[DATASET RECORDS]
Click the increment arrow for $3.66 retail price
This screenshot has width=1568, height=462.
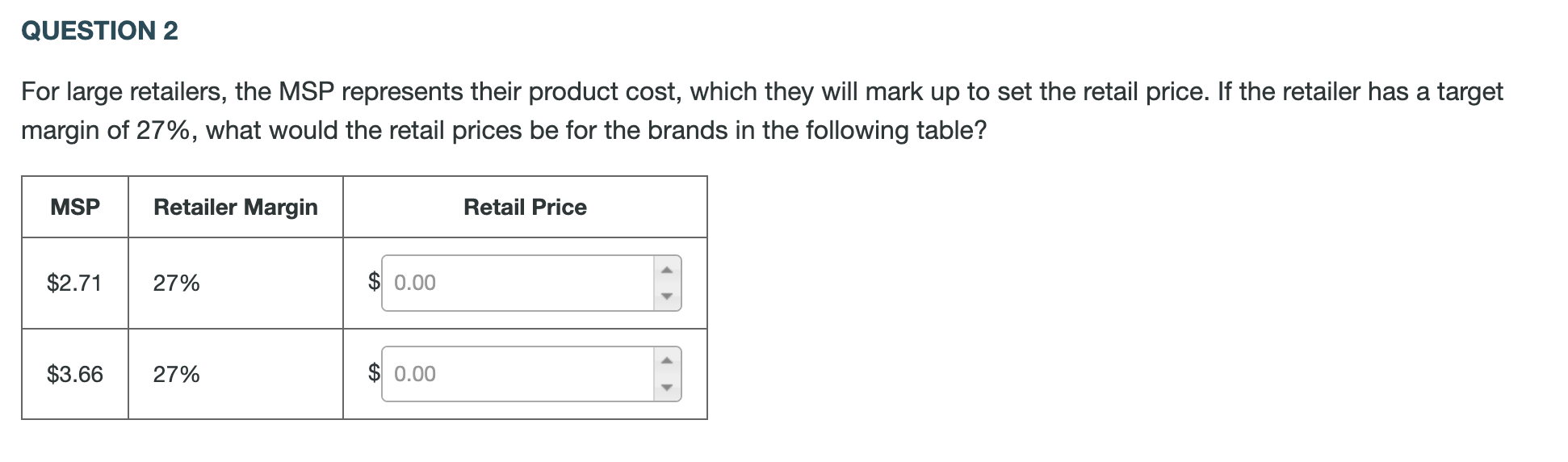click(667, 361)
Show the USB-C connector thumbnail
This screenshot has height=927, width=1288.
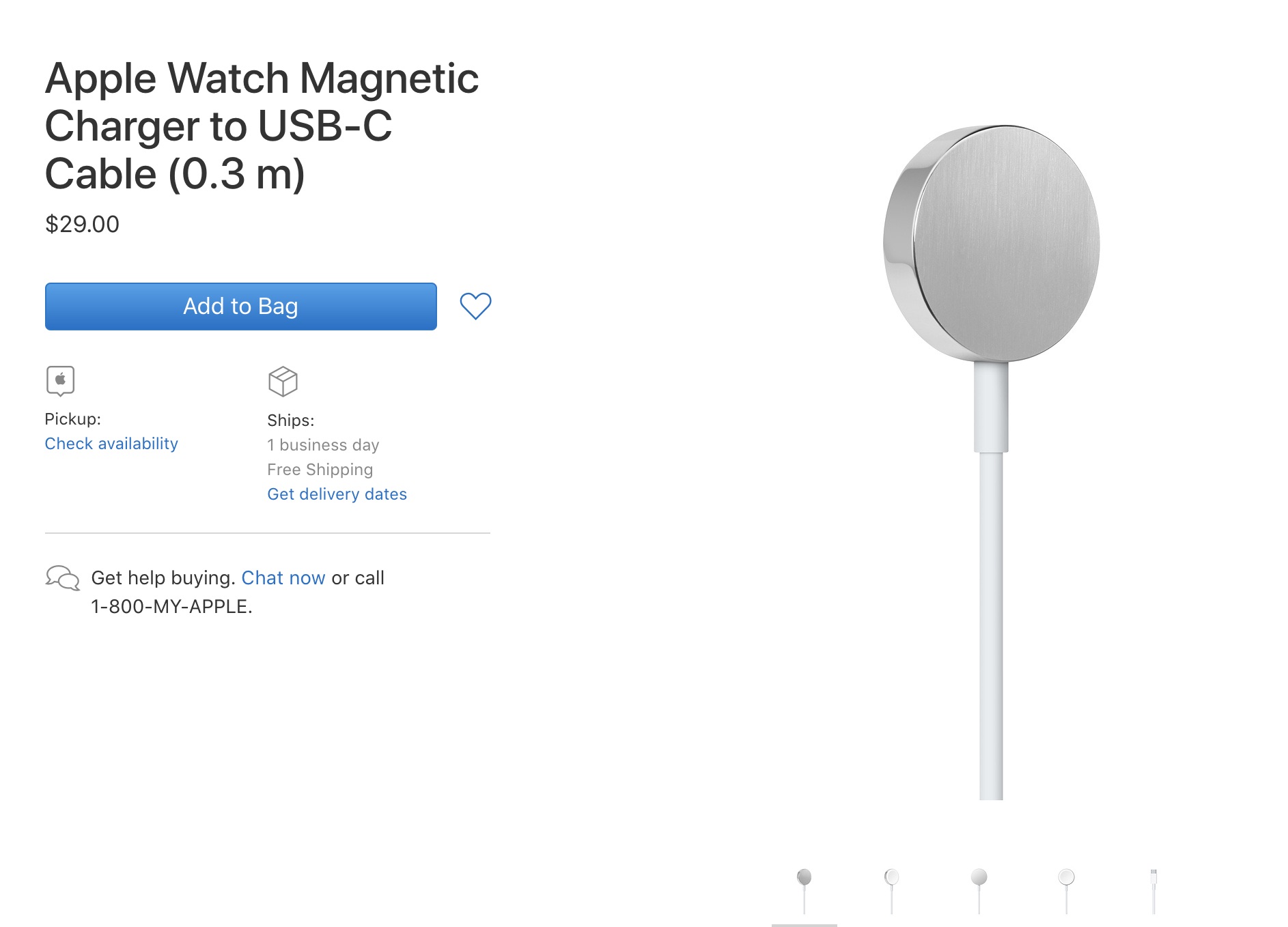coord(1153,890)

[PROBLEM STATEMENT]
Only an exact copy of the lines from the one with "This screenshot has width=1568, height=462." through the last line of the listing should be given; pictures must not be included.

[SOLUTION BELOW]
This screenshot has width=1568, height=462.
click(667, 361)
Show the USB-C connector thumbnail
This screenshot has height=927, width=1288.
coord(1153,890)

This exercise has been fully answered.